In onore della Madonna di Pugliano, a ferragosto avvengono dei festeggiamenti che culminano con lo spettacolo dei fuochi artificiali sull’acqua.

Il Greco di Bianco

Bianco è famoso per i pregiati vini che produce. I più conosciuti il "Greco", che ha anche ottenuto il Doc, e il "Mantonico". Entrambi hanno meritato premi e riconoscimenti a livello nazionale.

La cultura vinicola è sempre stata presente nella storia di Bianco. Sembra, infatti, che le primi viti siano state portate nel territorio da alcuni coloni greci sbarcati a Capo Bruzzano (VIII secolo). Gli Elleni, probabilmente, introdussero nuove varietà di uva. Le prime notizie sull'esistenza di un vino bianco dal sapore delizioso risalgono al XVI secolo quando i Marulla, feudatari di Bianco, lo esaltarono in un rapporto inviato al governatore del Regno di Napoli.
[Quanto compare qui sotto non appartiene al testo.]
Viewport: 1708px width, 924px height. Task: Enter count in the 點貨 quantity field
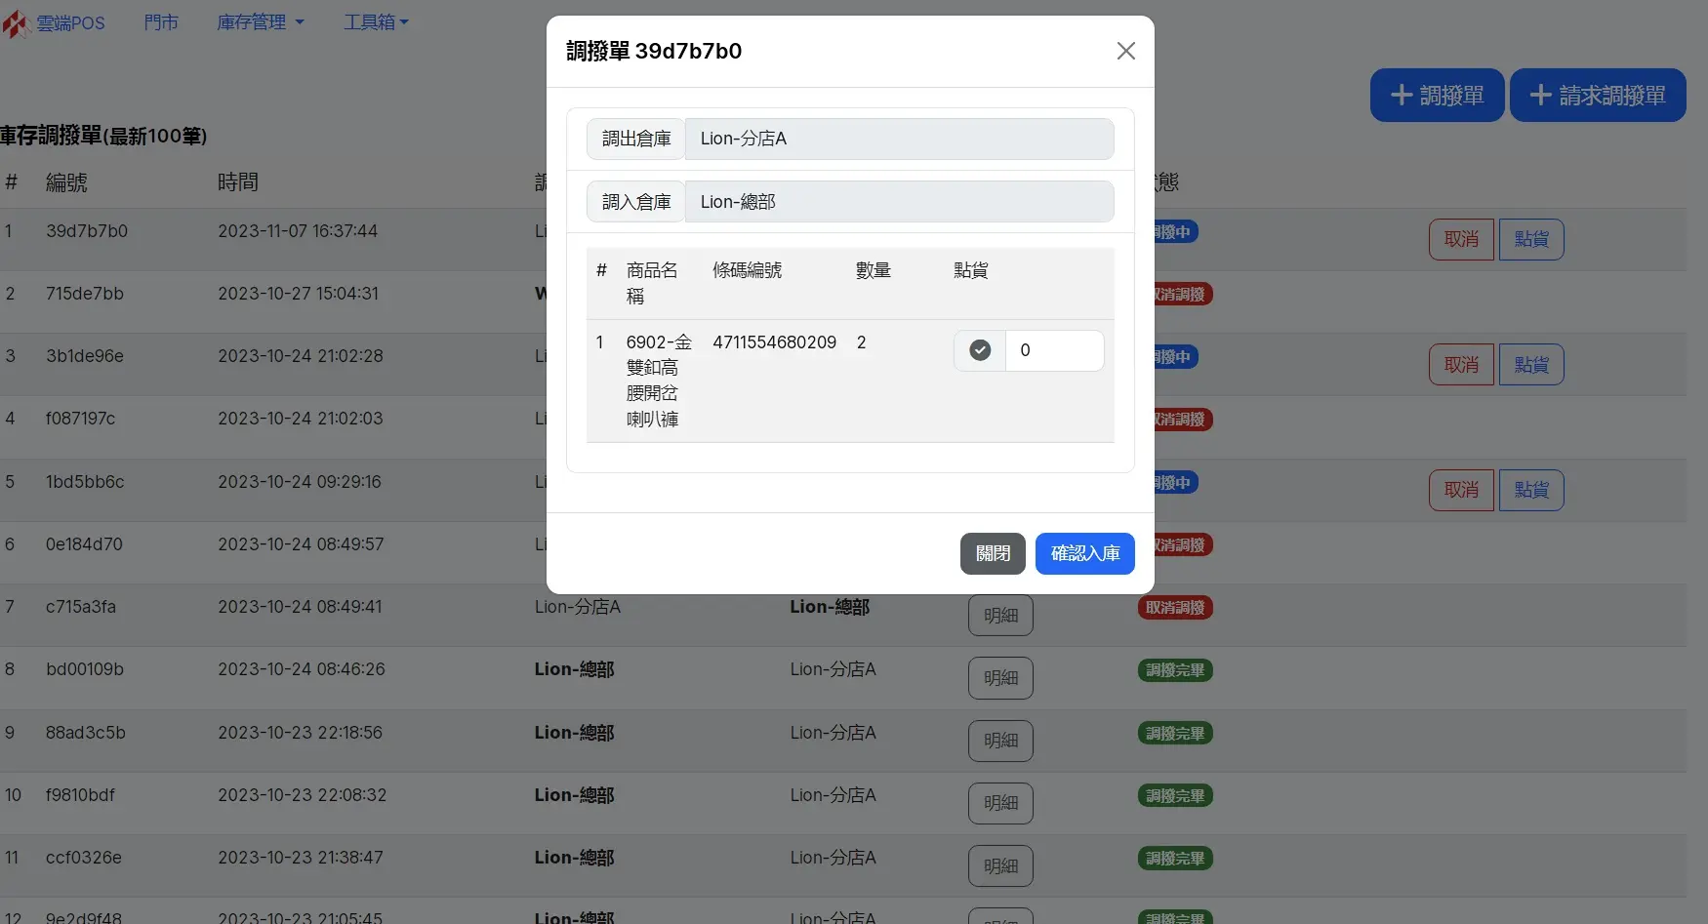(x=1054, y=350)
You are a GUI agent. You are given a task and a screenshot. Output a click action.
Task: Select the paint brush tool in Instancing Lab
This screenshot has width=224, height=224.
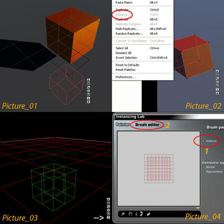click(x=141, y=214)
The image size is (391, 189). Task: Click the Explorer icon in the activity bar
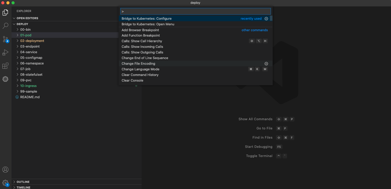coord(5,12)
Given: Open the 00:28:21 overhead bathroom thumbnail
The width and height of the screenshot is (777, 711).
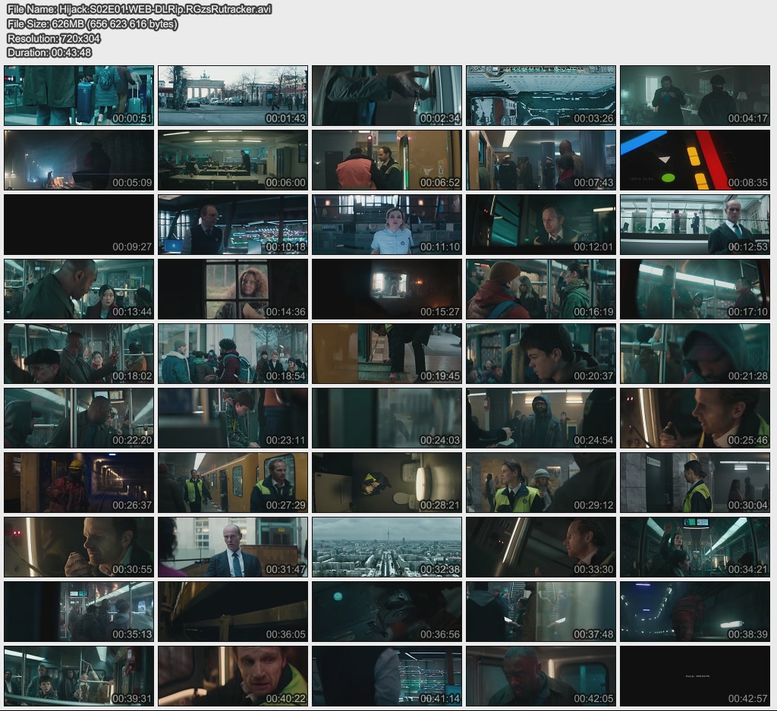Looking at the screenshot, I should point(387,483).
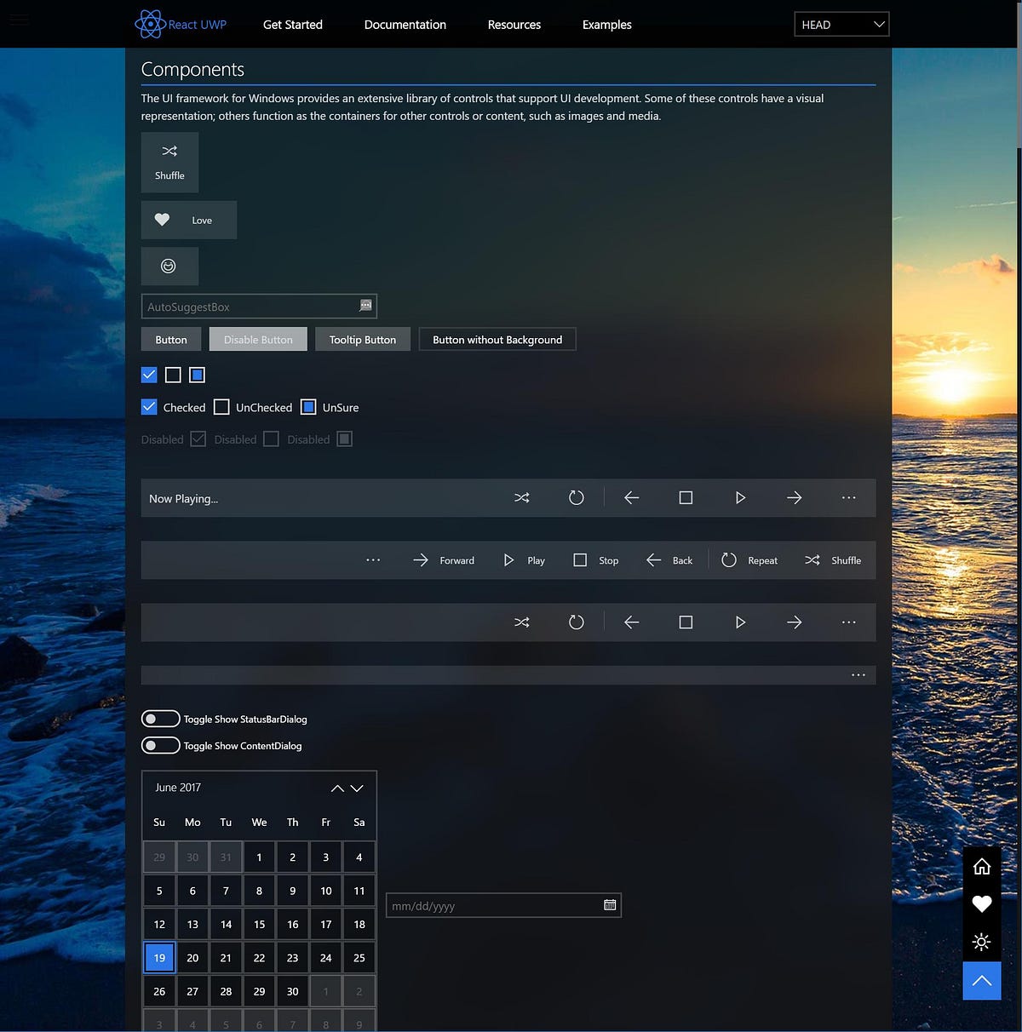Click the Repeat icon in the media toolbar

[729, 560]
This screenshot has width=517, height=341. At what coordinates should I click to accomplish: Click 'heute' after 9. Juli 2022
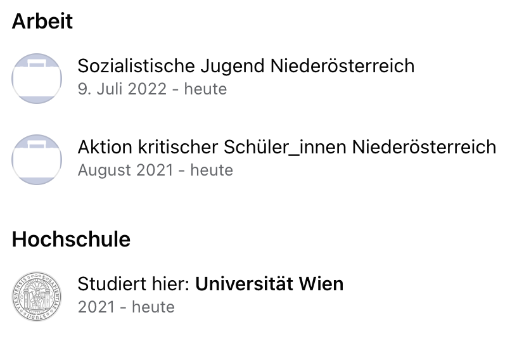(x=205, y=89)
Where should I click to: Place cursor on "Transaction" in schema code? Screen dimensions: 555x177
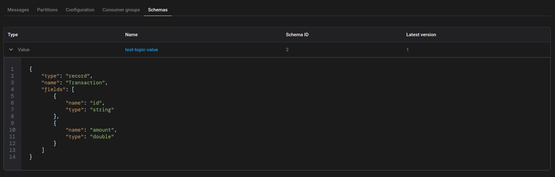85,83
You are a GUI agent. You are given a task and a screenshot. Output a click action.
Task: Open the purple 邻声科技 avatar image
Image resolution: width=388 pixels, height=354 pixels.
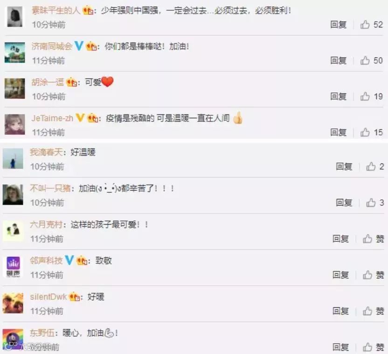point(13,267)
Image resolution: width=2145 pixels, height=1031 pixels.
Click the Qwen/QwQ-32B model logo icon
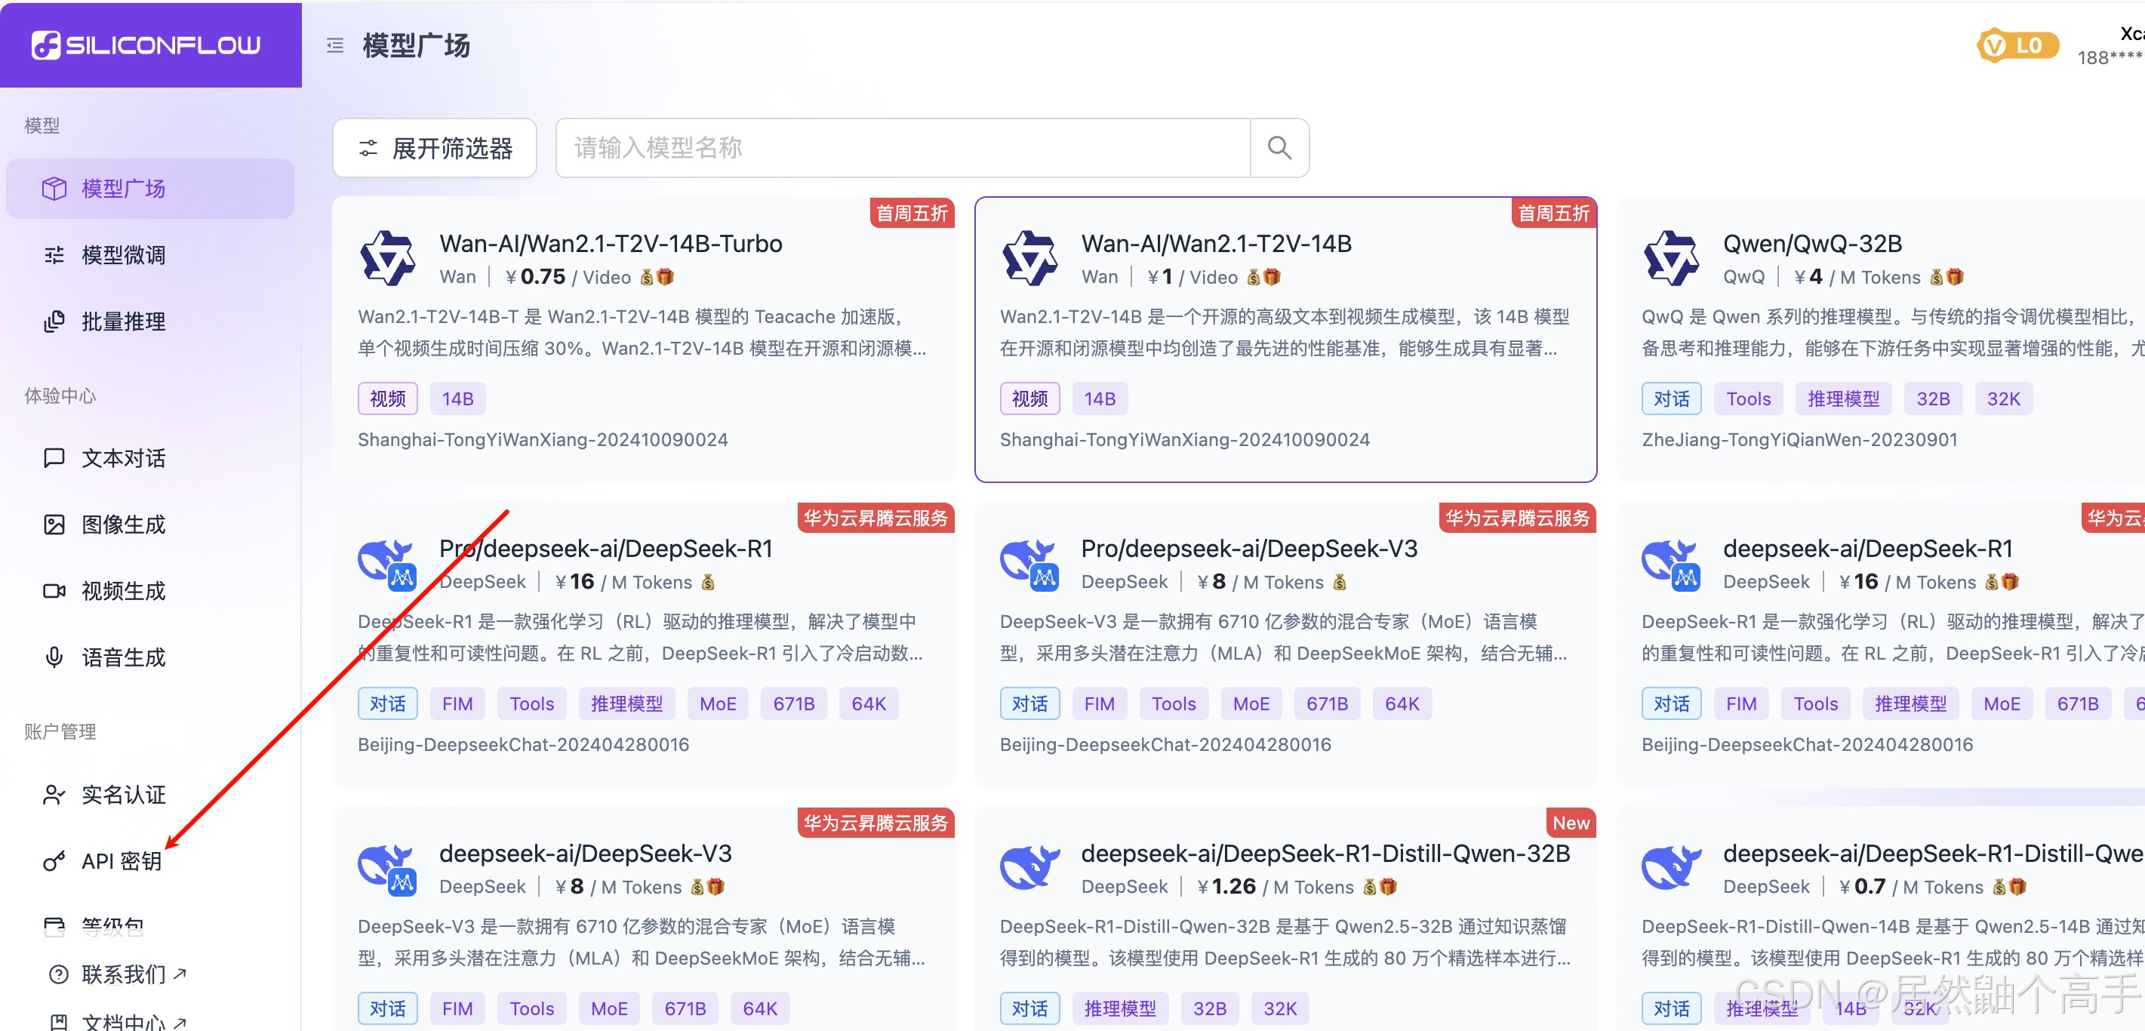click(x=1670, y=258)
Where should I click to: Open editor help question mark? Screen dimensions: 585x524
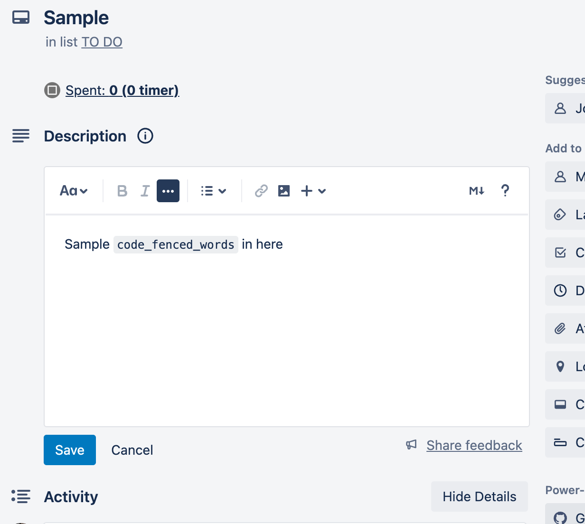point(505,191)
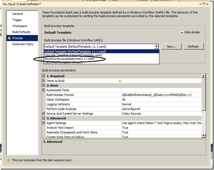
Task: Click the warning icon in bottom legend
Action: pyautogui.click(x=8, y=160)
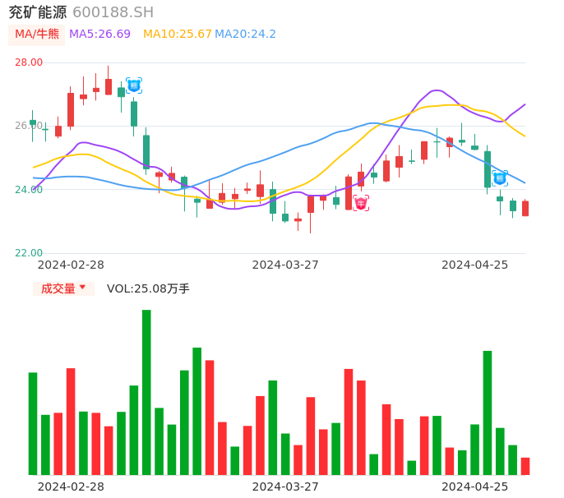Image resolution: width=564 pixels, height=498 pixels.
Task: Click the first green volume bar at far left
Action: coord(33,423)
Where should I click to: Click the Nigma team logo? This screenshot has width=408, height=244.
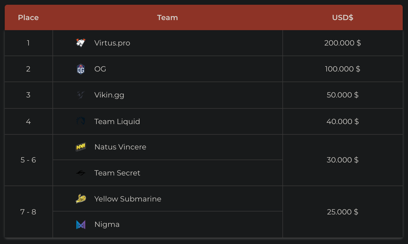pyautogui.click(x=80, y=225)
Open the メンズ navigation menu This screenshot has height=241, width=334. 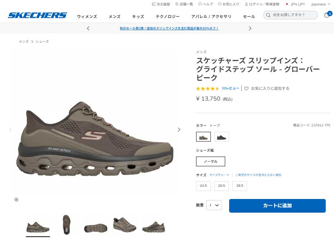point(115,17)
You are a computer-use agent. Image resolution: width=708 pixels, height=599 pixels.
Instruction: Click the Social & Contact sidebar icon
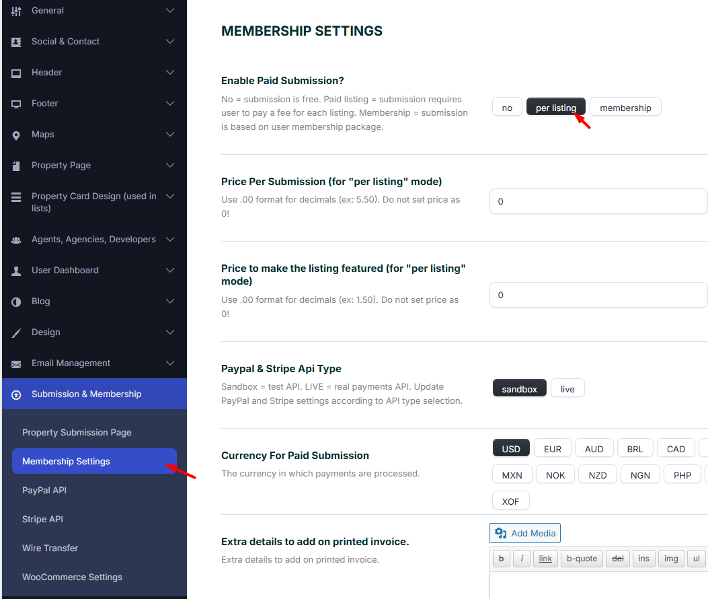coord(16,42)
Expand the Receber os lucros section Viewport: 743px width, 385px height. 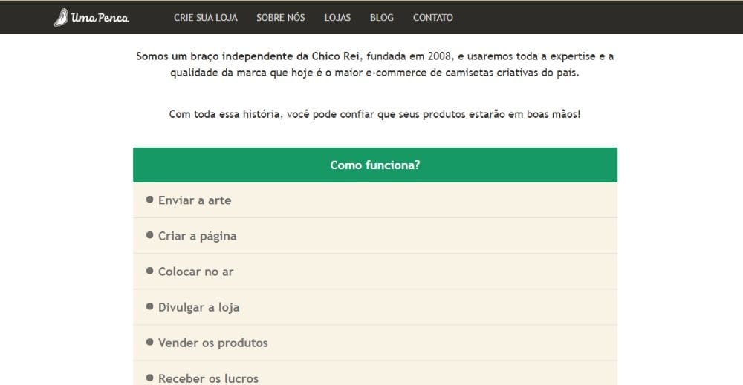point(208,378)
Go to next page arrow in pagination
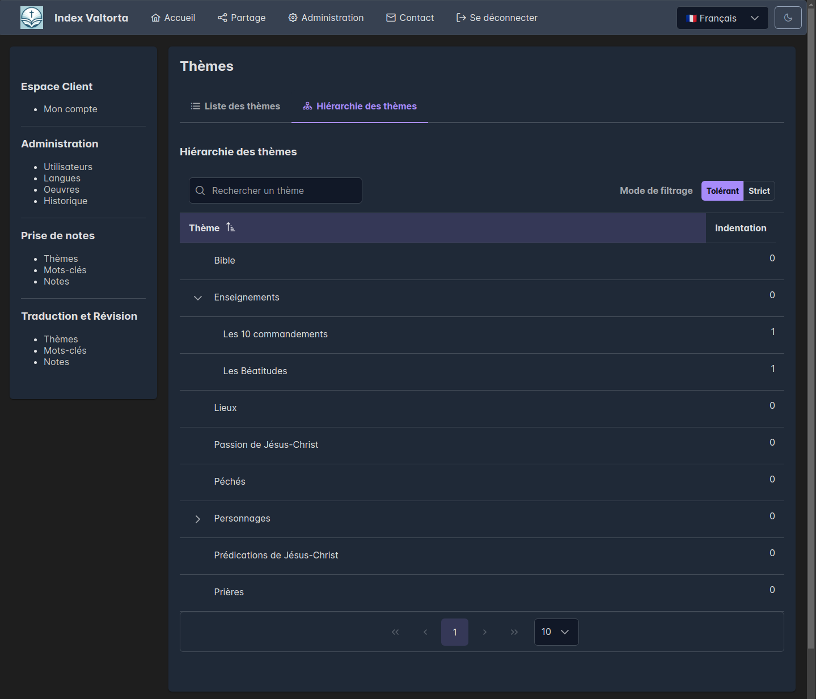 coord(484,632)
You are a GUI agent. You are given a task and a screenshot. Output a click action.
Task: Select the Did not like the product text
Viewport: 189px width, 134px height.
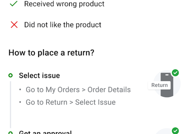point(63,25)
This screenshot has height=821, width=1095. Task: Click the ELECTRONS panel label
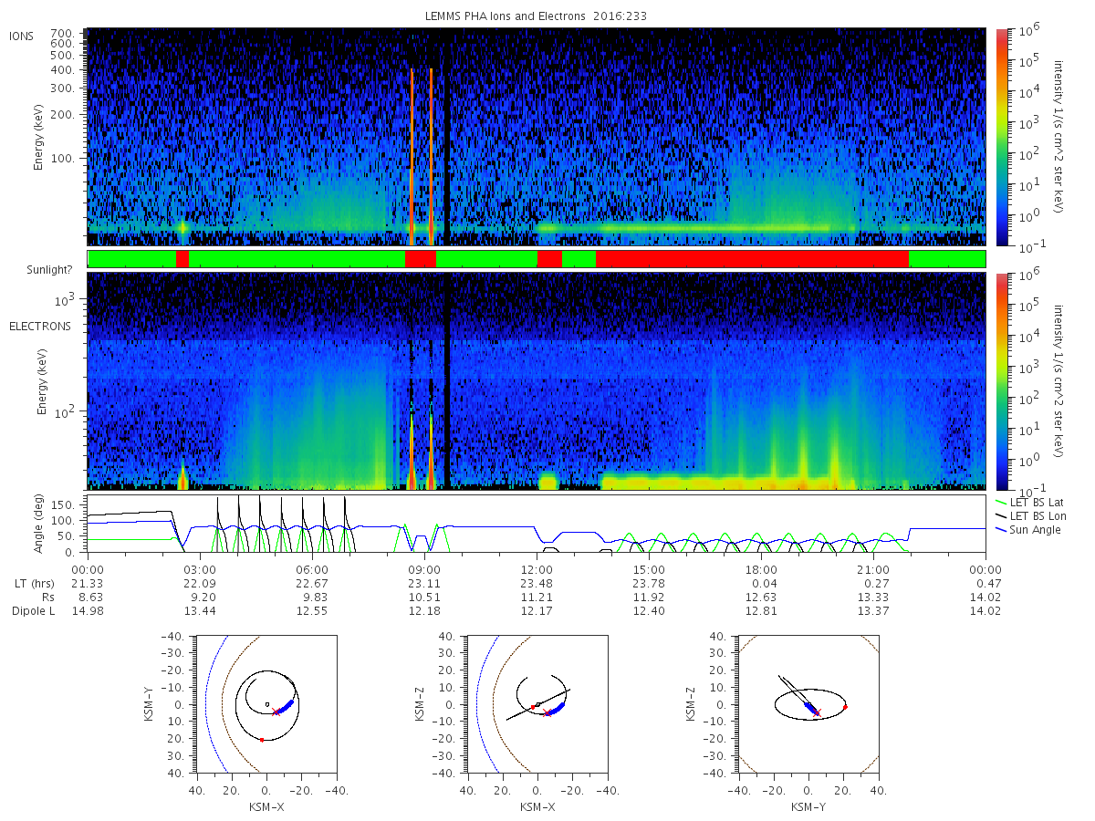click(40, 326)
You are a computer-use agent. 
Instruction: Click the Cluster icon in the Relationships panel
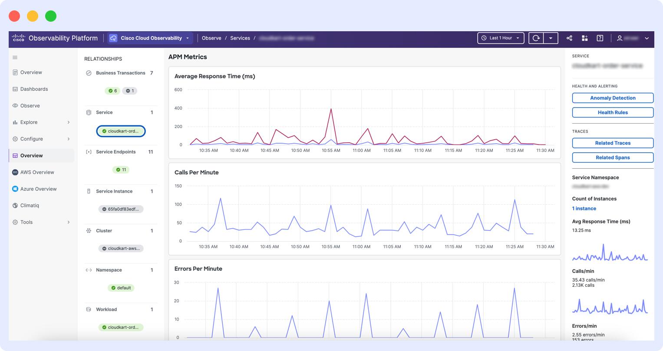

Soltanto nel XX secolo, però, si hanno notizie certe sulla produzione del "Greco". Questo vino, dal colore giallo ambrato e dal particolare profumo di zagara, è stato più volte definito "nettare degli Dei" e nel 1980 gli è stato attribuito il marchio Doc. Il "Greco" è ottenuto dall'uva lasciata seccare al sole su graticci di canne o su basi in legno. Si tratta, infatti, di un vino passito dal gusto caldo e morbido che va consumato da solo (come aperitivo) o da gustare con pasticceria secca, formaggi piccanti e frutta.
Insieme al "Greco" sul territorio di Bianco si produce anche l'ottimo vino "Mantonico" (colore giallo citrino e sapore pieno). Il suo nome deriva dal greco mantonikòs (profeta). Si credeva che questi vini avessero virtù divinatorie, afrodisiache e terapeutiche. Il "Mantonico" era particolarmente apprezzato dai sacerdoti dell'antica Locri Epizephiri.